The records ->
•••••
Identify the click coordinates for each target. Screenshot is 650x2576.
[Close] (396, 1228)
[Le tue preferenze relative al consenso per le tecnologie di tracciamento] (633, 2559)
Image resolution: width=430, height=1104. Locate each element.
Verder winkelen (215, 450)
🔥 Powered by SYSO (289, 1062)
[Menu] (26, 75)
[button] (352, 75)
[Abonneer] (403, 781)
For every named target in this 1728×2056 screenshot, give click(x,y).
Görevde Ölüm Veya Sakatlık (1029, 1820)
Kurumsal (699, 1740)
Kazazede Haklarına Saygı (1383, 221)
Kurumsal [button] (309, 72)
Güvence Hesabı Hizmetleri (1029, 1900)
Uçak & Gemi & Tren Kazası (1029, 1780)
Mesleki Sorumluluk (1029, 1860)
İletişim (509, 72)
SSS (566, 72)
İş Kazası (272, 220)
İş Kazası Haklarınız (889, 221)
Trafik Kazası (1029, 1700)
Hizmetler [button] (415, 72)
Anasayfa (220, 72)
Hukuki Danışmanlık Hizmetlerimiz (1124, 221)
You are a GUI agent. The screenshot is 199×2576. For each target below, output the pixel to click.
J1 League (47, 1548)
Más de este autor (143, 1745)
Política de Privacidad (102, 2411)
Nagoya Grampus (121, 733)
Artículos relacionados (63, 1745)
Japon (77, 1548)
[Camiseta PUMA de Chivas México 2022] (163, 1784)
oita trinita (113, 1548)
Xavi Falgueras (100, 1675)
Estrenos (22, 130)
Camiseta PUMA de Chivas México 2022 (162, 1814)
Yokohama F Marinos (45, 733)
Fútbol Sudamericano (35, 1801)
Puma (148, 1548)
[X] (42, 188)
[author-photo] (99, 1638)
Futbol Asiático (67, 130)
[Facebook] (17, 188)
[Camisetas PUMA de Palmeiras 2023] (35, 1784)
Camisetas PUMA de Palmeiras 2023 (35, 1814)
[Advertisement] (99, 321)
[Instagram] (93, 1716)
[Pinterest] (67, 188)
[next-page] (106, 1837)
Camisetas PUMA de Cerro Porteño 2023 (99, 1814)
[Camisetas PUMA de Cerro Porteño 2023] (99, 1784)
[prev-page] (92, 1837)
•••••
Exercise details ->
Would you please reproduce the records above exactly, only from their first line through the line holding "oita trinita (113, 1548)", with both ends included?

Task solution ->
Identify the click coordinates for each target. Screenshot is 650x2576.
[Close] (396, 1228)
[Le tue preferenze relative al consenso per le tecnologie di tracciamento] (633, 2559)
Image resolution: width=430, height=1104. Locate each element.
Verder winkelen (215, 450)
🔥 Powered by SYSO (289, 1062)
[Menu] (26, 75)
[button] (352, 75)
[Abonneer] (403, 781)
For every named target in this 1728×2056 screenshot, give click(x,y).
Görevde Ölüm Veya Sakatlık (1029, 1820)
Kurumsal (699, 1740)
Kazazede Haklarına Saygı (1383, 221)
Kurumsal [button] (309, 72)
Güvence Hesabı Hizmetleri (1029, 1900)
Uçak & Gemi & Tren Kazası (1029, 1780)
Mesleki Sorumluluk (1029, 1860)
İletişim (509, 72)
SSS (566, 72)
İş Kazası (272, 220)
İş Kazası Haklarınız (889, 221)
Trafik Kazası (1029, 1700)
Hizmetler [button] (415, 72)
Anasayfa (220, 72)
Hukuki Danışmanlık Hizmetlerimiz (1124, 221)
You are a GUI agent. The screenshot is 199×2576. For each target below, output the pixel to click.
J1 League (47, 1548)
Más de este autor (143, 1745)
Política de Privacidad (102, 2411)
Nagoya Grampus (121, 733)
Artículos relacionados (63, 1745)
Japon (77, 1548)
[Camiseta PUMA de Chivas México 2022] (163, 1784)
oita trinita (113, 1548)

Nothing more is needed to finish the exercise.